I've just tested this here (since I use openldap auth on my network) and can verify that Tomaz's system-auth works provided the pam_unix fix noted in comment 13 is applied (removal of try_first_pass). Authenticated with login, ssh, and sudo. To "simulate" a downed LDAP server, I commented out the pam_ldap call in auth and can immediately tell on subsequent logins that pam_ccreds is kicking in. Not being familiar with RHEL4 (yet), I don't know if the initial pam_ccreds configuration is something we did (i.e. some system-config task that sets that up?) or if the user did the configuration on his own. If some tool of ours did it, we likely need to handle it, but if this is simple misconfiguration on the user's part, then I think some documentation would suffice.

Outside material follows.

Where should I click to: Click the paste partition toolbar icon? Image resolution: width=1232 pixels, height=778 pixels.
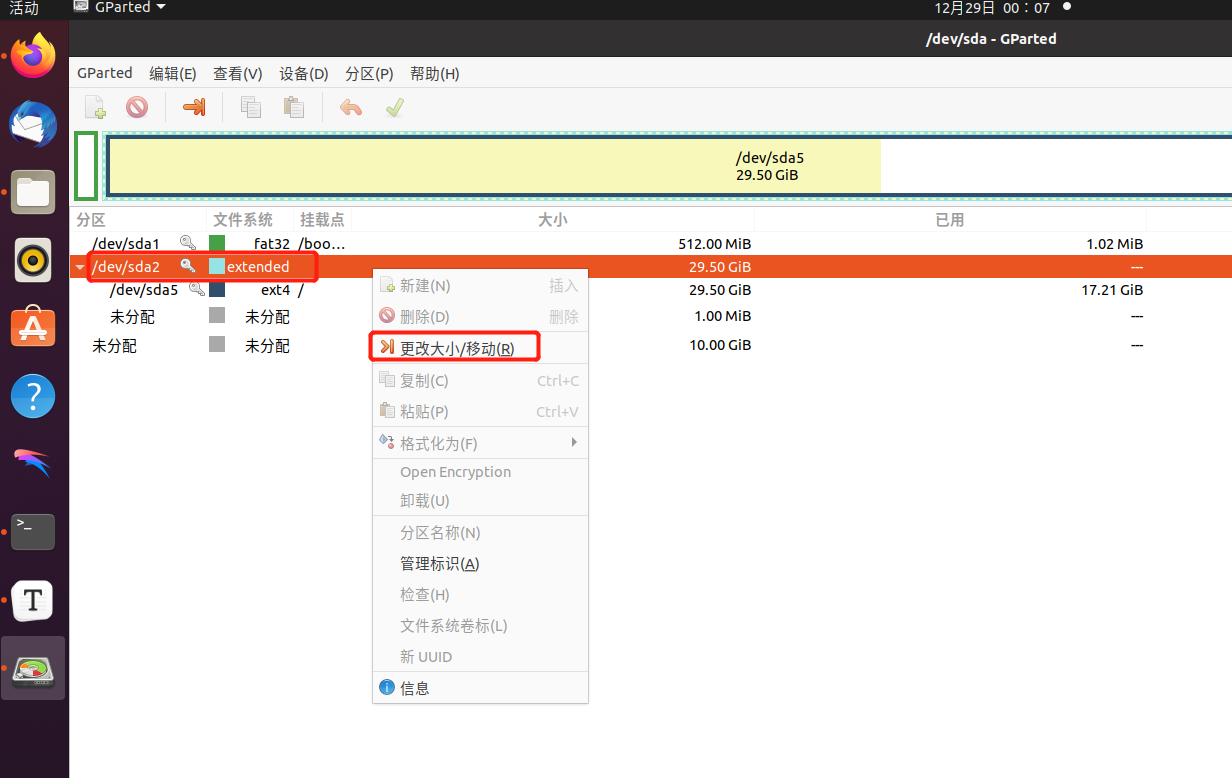pyautogui.click(x=293, y=107)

Answering my own question, authconfig does not add pam_ccreds calls to /etc/pam.d/system-auth; all it does is enable/start nscd. So this can be closed I think, after appropriate documentation is created.
Based on the comments above, changing this to documentation RFE bug... It would be good to include configuration examples in the pam_ccreds package, that would make it easier for users to configure this pam module correctly in their environments. As shown in this bug, incorrect configuration may result in insecure setups if not tested properly. Knowledge base article may be a viable (preferred?) alternative to adding additional documentation to the pam_ccreds packages. The additional benefit of the knowledge base article is that it is easier to cover configurations for multiple Red Hat Enterprise Linux versions, emphasizing the differences between versions.

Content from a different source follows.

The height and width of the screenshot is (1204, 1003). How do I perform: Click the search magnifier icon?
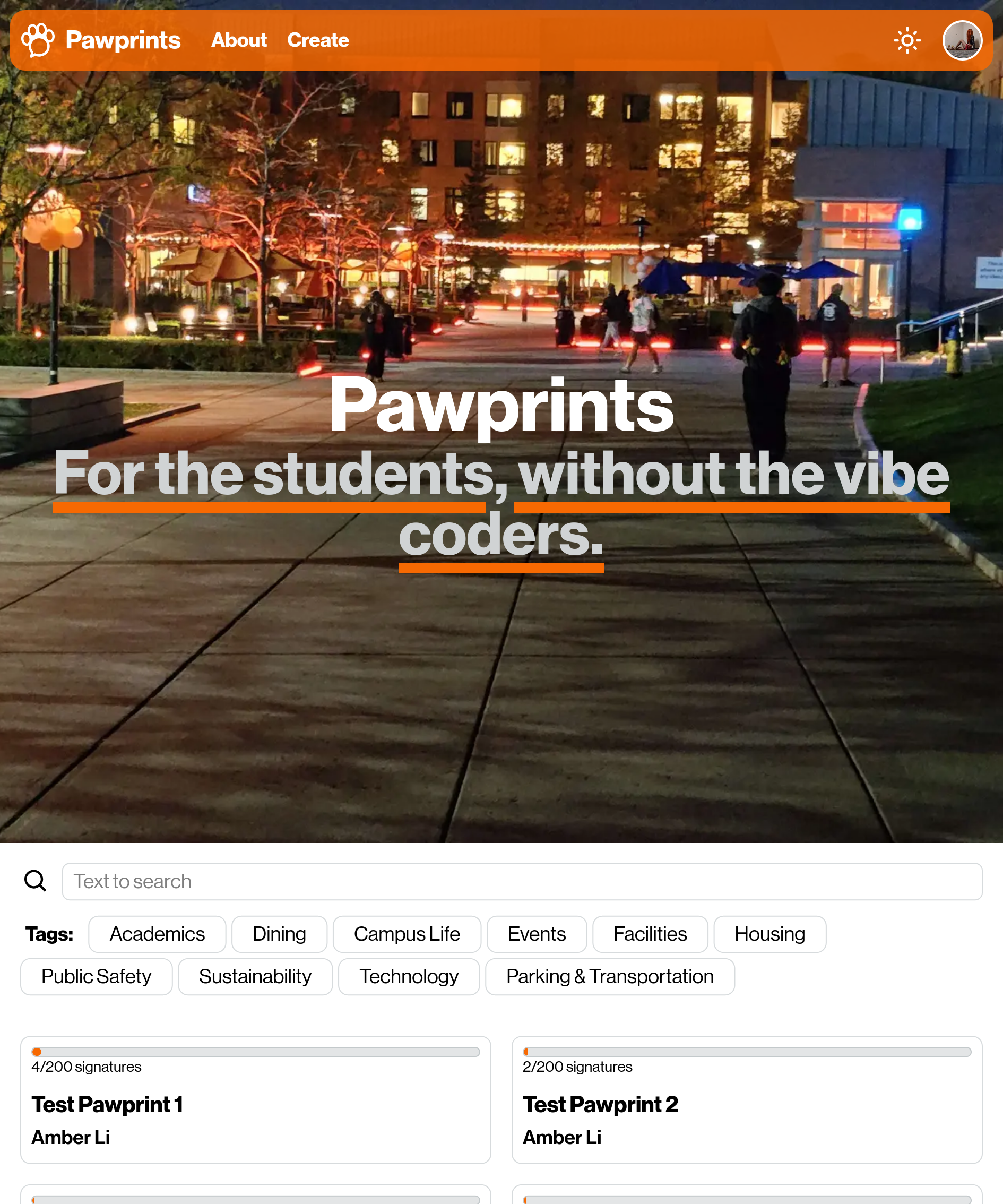(35, 881)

This request was evaluated by Red Hat Product Management for inclusion, but this component is not scheduled to be updated in the current Red Hat Enterprise Linux release. If you would like this request to be reviewed for the next minor release, ask your support representative to set the next rhel-x.y flag to "?".
Sorry for being a bit slow but just for sure could someone please paste the final, working and secure configuration here so that everyone surely gets it right? FWIW, Ubuntu guide is here: https://help.ubuntu.com/community/PamCcredsHowto Probably wrong place to ask but doesn't this account entry let all cases pass through? account [authinfo_unavail=ignore default=bad success=ok user_unknown=ignore] /lib/security/$ISA/pam_ldap.so
Created attachment 334108 [details] The final working configuration This is the final working configuration, it differs from the proposed one just by removing the try_first_pass option from pam_unix in auth. The account entry for pam_ldap is OK, we have to ignore the return value if the module does not know anything about the user or when the module cannot reach the server.
Thanks, I can confirm that the configuration attached to comment #20 works. I did a lots of testing and everything seemed to be in order (except for one bizarre corner case). To summarize: when connected, successful login creates/stores to cache. When connected and unsuccessful login occurs, cache is not touched. When disconnected, cache is never touched. The bizarre corner case I noticed was the following, causing the cache entry for the user to be removed: service ldap on <login with correct pw> <see how creds stored> logout service ldap off <try login with incorrect pw> service ldap on <login with correct pw> <see how cache entry removed, login fails!> <login with correct pw> <see how no creds stored, login fails!> <see how no creds stored, login fails!> <login with correct pw> <now works ok> I was logging in from console and in case of consequent logins the previous prompts stayed in the screen, if I let some time to pass and those prompts to get cleaned, then everything works as expected. For me this doesn't matter, but just letting you know that in the worst case a user could need to four login attempts with correct password to get in :-)
Sure would be nice if we could develop and example for RHEL5 now too.